PROBLEM STATEMENT:
Beginning with the line of the entries below that holds "This screenshot has height=437, width=775." and ending with the line that holds "Click the 'IDH status' section heading", transcribe each line exactly as written. Pictures stay out.

EXERCISE MATERIALS:

--

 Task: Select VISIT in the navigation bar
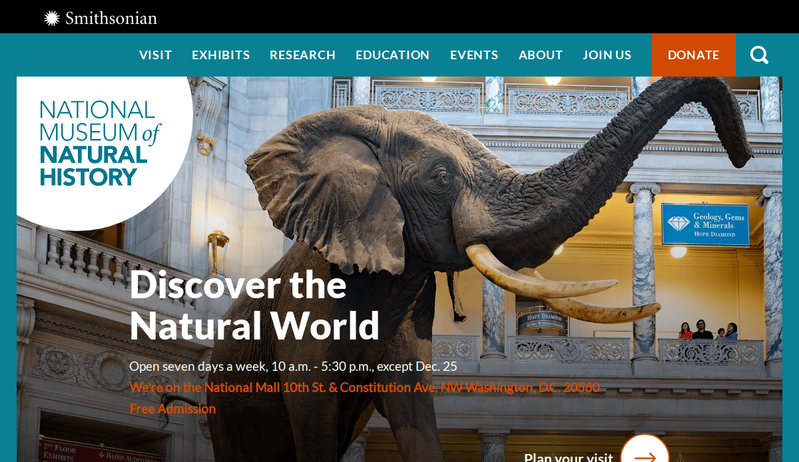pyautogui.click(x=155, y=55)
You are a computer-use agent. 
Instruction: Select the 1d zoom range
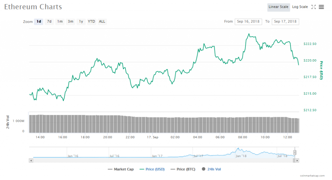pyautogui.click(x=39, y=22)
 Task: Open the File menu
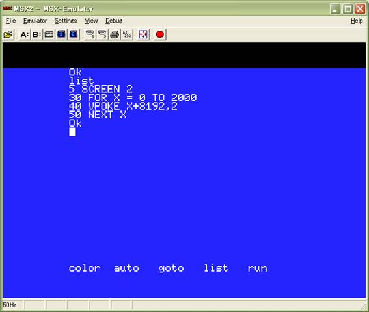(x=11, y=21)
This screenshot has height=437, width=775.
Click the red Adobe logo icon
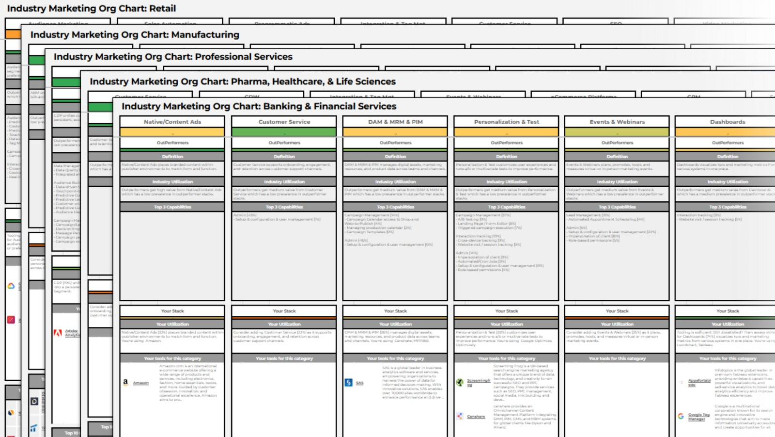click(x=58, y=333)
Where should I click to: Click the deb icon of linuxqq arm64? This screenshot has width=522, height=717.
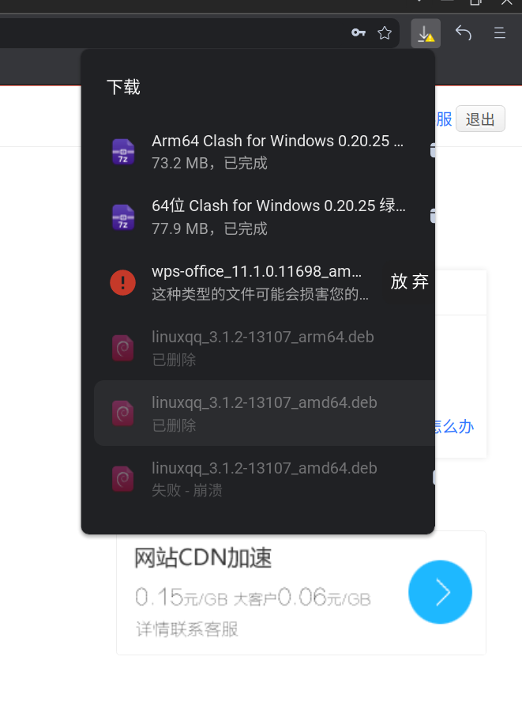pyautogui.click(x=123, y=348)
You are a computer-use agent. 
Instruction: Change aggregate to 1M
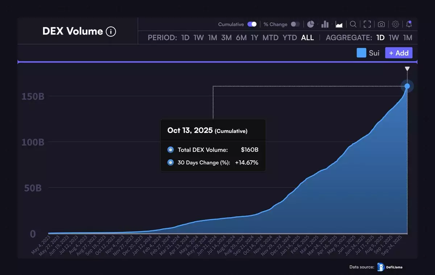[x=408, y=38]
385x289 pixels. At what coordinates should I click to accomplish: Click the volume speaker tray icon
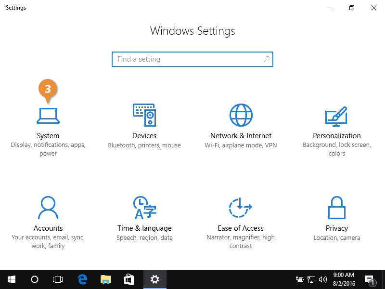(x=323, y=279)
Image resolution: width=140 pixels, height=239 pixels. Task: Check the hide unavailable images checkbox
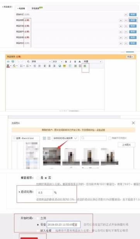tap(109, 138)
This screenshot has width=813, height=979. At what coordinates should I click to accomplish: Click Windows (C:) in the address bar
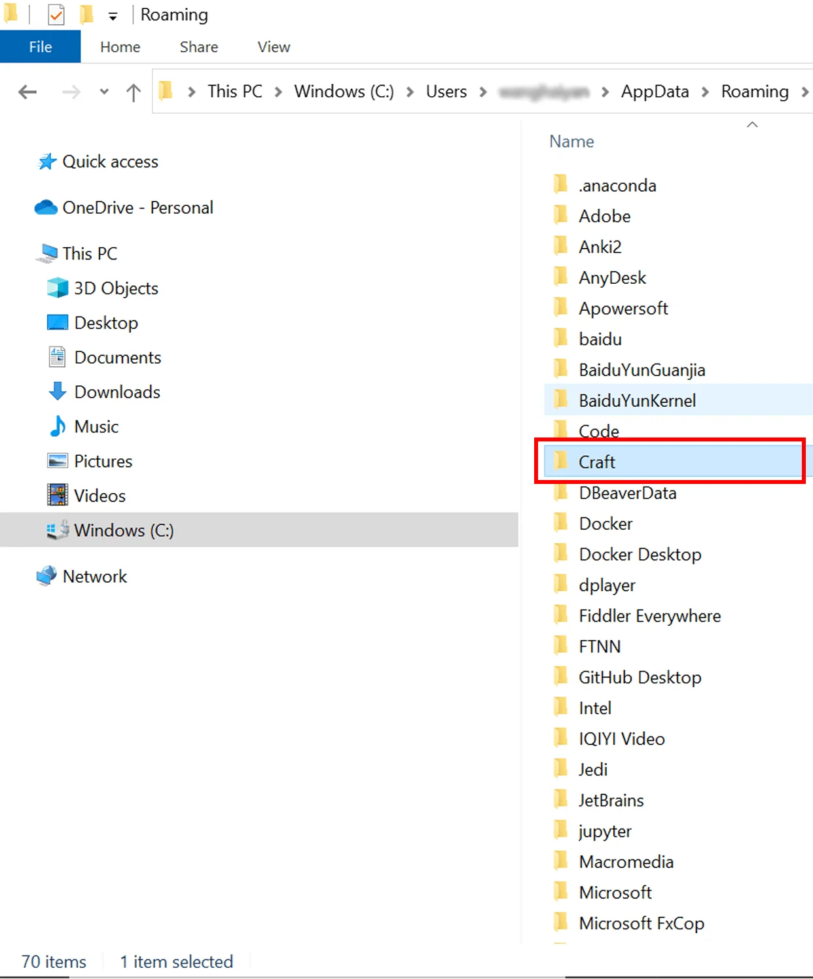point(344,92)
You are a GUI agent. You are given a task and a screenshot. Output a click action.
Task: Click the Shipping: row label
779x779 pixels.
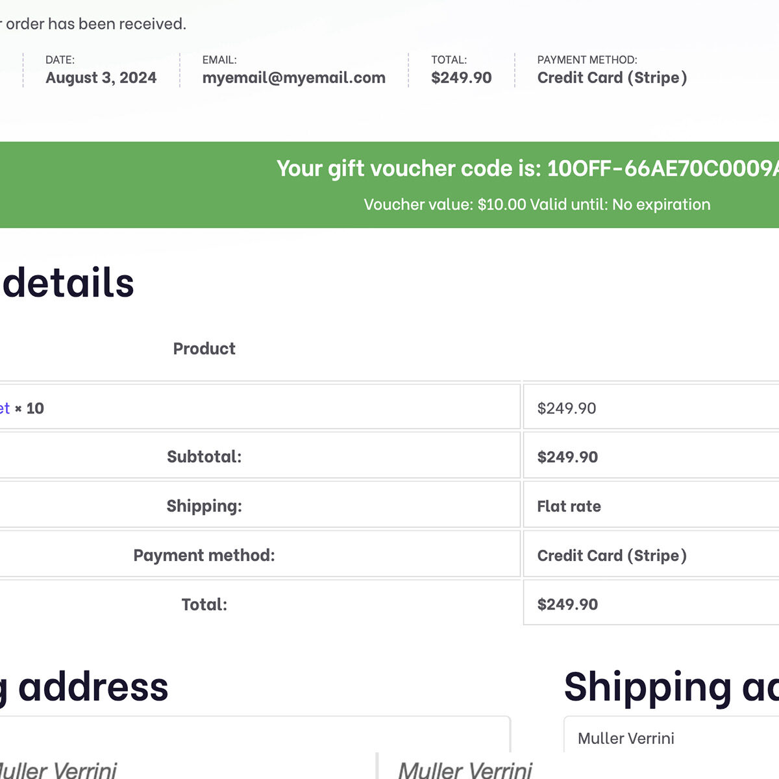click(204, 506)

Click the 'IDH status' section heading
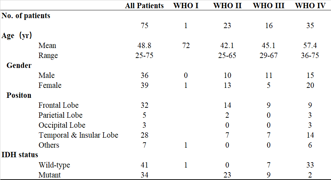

--

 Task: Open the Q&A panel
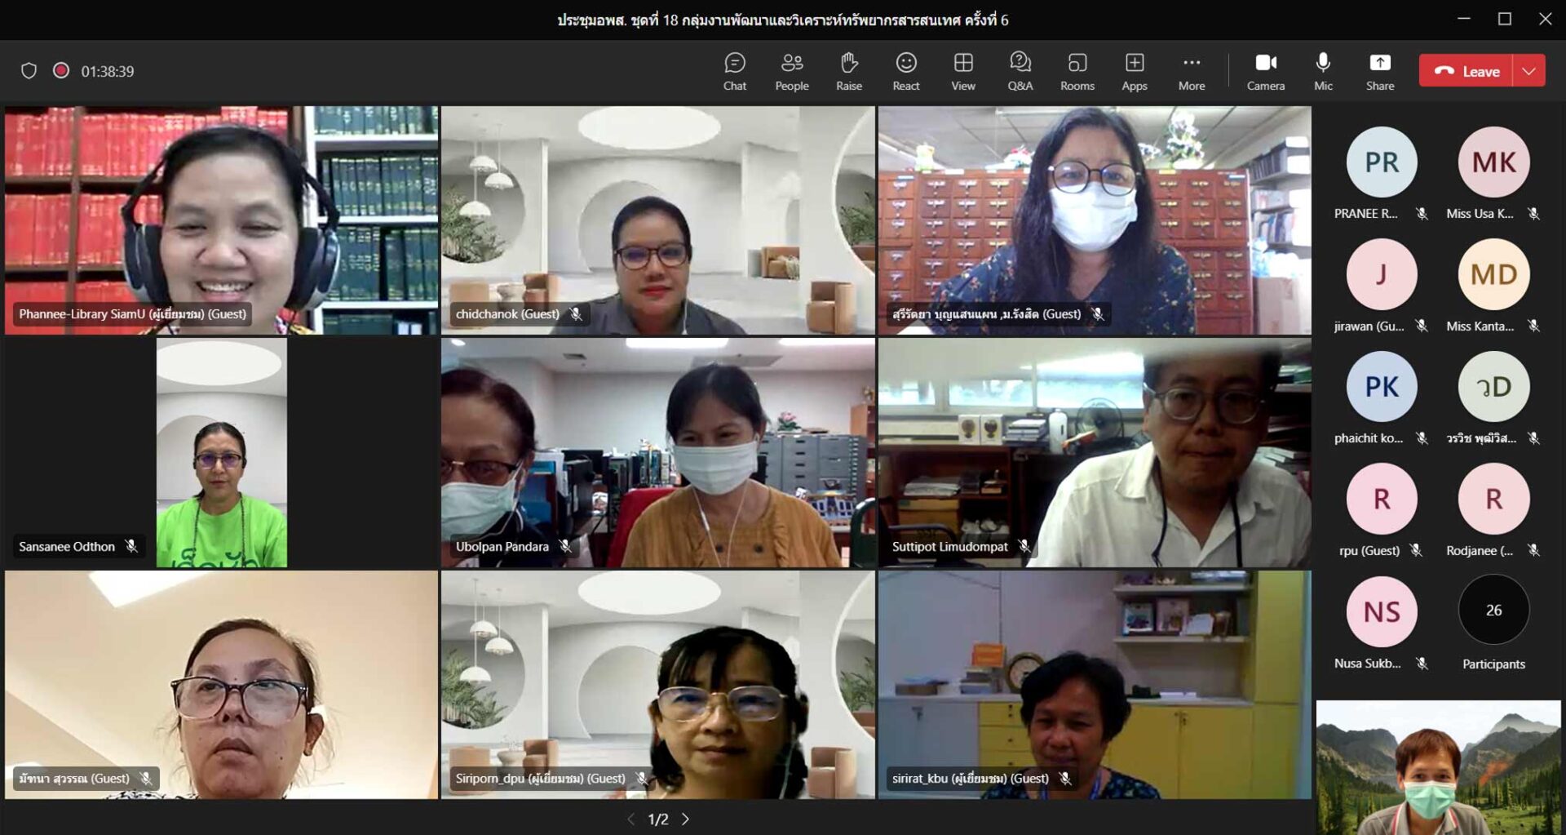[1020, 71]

--

PROBLEM SOLUTION:
This screenshot has height=437, width=775.
Click the red Adobe logo icon
click(x=58, y=333)
Where should I click to: Click the deb icon of linuxqq arm64? This screenshot has width=522, height=717.
pyautogui.click(x=123, y=348)
You are a computer-use agent. 
Instruction: Change aggregate to 1M
[x=408, y=38]
385x289 pixels. At what coordinates should I click to accomplish: Click the volume speaker tray icon
(x=323, y=279)
Image resolution: width=140 pixels, height=239 pixels. Task: Check the hide unavailable images checkbox
tap(109, 138)
This screenshot has width=813, height=979. At what coordinates should I click to accomplish: Click Windows (C:) in the address bar
point(344,92)
You are a GUI agent. You are given a task and a screenshot. Output a click action.
Task: Click the Shipping: row label
779x779 pixels.
click(204, 506)

Click the 'IDH status' section heading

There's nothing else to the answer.